Betriebswirtschaftlich denkende Praxischefs berücksichtigen diesen Umstand und sprechen ihren Kundenberater gezielt auf die Einschätzung seines Kollegen an. Denn Meinungsunterschiede liegen häufig dann vor, wenn beispielsweise zusätzliche Sicherheiten gefordert werden oder wenn sich die Zeiträume zur regelmäßigen Offenlegung der wirtschaftliche Lage der Praxis plötzlich verkürzen. Statt Diskretion oder Zurückhaltung zu wahren, sollte der Kunde in solchen Situationen vielmehr „offensiv“ um ein kurzfristiges Gespräch zwischen Kundenberater, Kreditsachbearbeiter und ihm als Kunden bitten, um die Lage gemeinsam zu erörtern und eine möglichst einvernehmliche Lösung zu erzielen. Mit einer solchen Dreierrunde holt er den Sachbearbeiter aus dessen Anonymität heraus und baut auch zu ihm eine persönliche Gesprächsebene auf.
Wesentliche Gesichtspunkte zur Beurteilung der Kreditwürdigkeit eines Kunden ergeben sich, neben den Inhalten der eigentlichen Bonitätsprüfung, auch aus der Kontoführung des Kunden wie des damit verbundenen Umfanges der über das jeweilige Geschäftskonto abgewickelten Geschäftsumsätze. Die Bank vergleicht diese Zahlen mit den in Bilanzen, Einnahme-Überschuss-Rechnungen oder in betriebswirtschaftlichen Auswertungen ausgewiesenen Angaben und kann somit ihren Anteil am Gesamtumsatz des Kunden ermitteln. Negative oder positive nachhaltige Abweichungen, etwa zum jeweiligen Vorjahr, sind vom Kunden regelmäßig zu kommentieren und gegebenenfalls zu verändern. Hier greifen dann Vereinbarungen des Darlehensvertrages über einen entsprechend hohen Umsatz via Konten der Kredit gebenden Bank. Der Grad der Ausnutzung der Kreditlinie auf dem Geschäftskonto des Praxisinhabers lässt Rückschlüsse auf die Geschäftsentwicklung und damit direkt auf die Kreditwürdigkeit zu: Erklärungsbedarf entsteht vor allem bei permanenter Ausreizung sowie bei wiederholten Überziehungen. Das gilt ebenso für erkennbare Tendenzen bei Überziehungen: nehmen sie im Jahresverlauf zu und werden sie so zur Regel, wird von der Bank meist um ein Gespräch gebeten.

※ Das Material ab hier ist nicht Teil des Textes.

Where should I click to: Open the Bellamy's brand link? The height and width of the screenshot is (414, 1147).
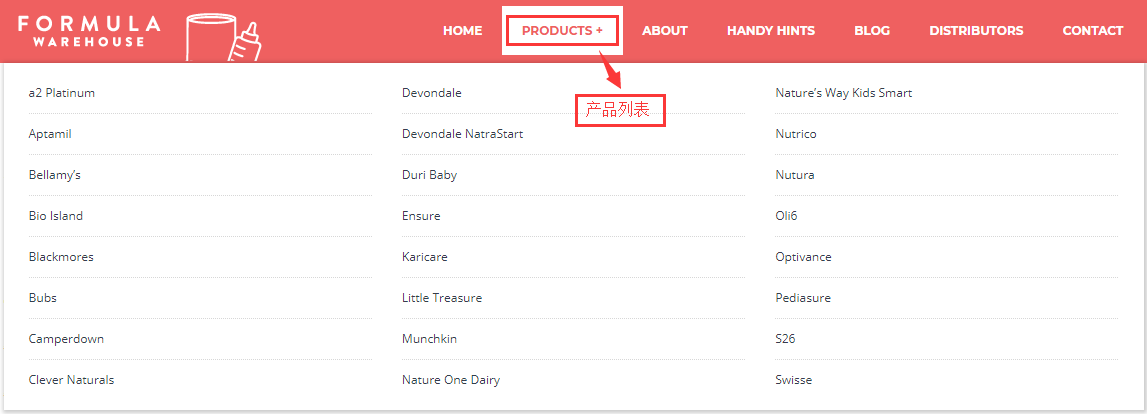point(54,175)
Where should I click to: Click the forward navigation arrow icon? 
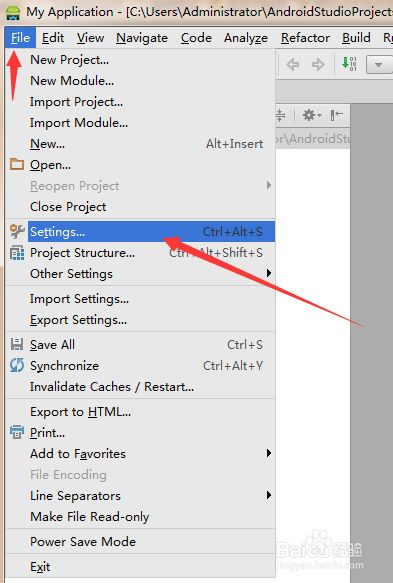318,65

Erkennt ein Kunde nahenden Informationsbedarf seitens der Bank, sollte er von sich aus das kurzfristige Gespräch mit seinem Kundenberater suchen. Seine Eigeninitiative kann durchaus mögliche Eskalationen vermeiden. Das gilt auch für kurzfristig erforderliche Krediterhöhungen auf dem Praxiskonto, die der Zahnarzt frühzeitig beantragt.
Zuviel bleibt zuviel
In der Regel werden Kontoüberziehungen zwar auch ohne ausdrückliche Absprache vorübergehend zugelassen. Aber auf diese Kulanz ist kein Verlass: Immer wieder löst die kontoführende Bank beispielsweise Lastschriften überraschend nicht ein – um den Kunden an die vereinbarte Kontoführung zu erinnern. Diese Erinnerung kann schmerzhaft sein, wenn seine Geschäftspartner seine Bonität anzweifeln. Nicht eingelöste Lastschriften können Geschäftsverbindungen bekanntlich sehr schnell beenden. Zudem sind geduldete Kontoüberziehungen teuer. Unnötig teuer. Fragen zu den Details des Unternehmensratings als wesentlichem Kriterium zur Ermittlung der Kreditwürdigkeit oder Bonität des Kunden können Mitarbeiter des Kreditmanagements ausführlich beantworten. Da dieses Rating großen Einfluss auf die Zinskonditionen hat, sollte sich jeder interessierte Kunde bei seinem Kundenberater um regelmäßige Hintergrundinformationen zu den Faktoren des Ratings bemühen. Ziel dieser Infogespräche: schrittweise das Rating zu verbessern, gleichzeitig die Chancen auf niedrige Kreditzinsen mehren.
Je detaillierter Kundenberater und Kreditsachbearbeiter die Ratingbestandteile und deren Gewichtung innerhalb der Bewertung darstellen, umso mehr Akzeptanz kann die Bank als Kreditgeber in der Regel auch für wenig populäre Maßnahmen, wie einer zusätzlichen Bereitstellung von Kreditsicherheiten, erwarten. Vorausgesetzt, die Bankmitarbeiter sind fähig, die Entwicklungsschritte des jeweiligen Ratings konkret darzustellen und zu erläutern. Vor allem die erwähnte Gewichtung der sogenannten „weichen“ und „harten“ Faktoren, bei denen es vor allem einerseits um unternehmerische Fähigkeiten des Zahnarztes und andererseits um betriebswirtschaftliche Kennzahlen geht, ist hier von großer Bedeutung.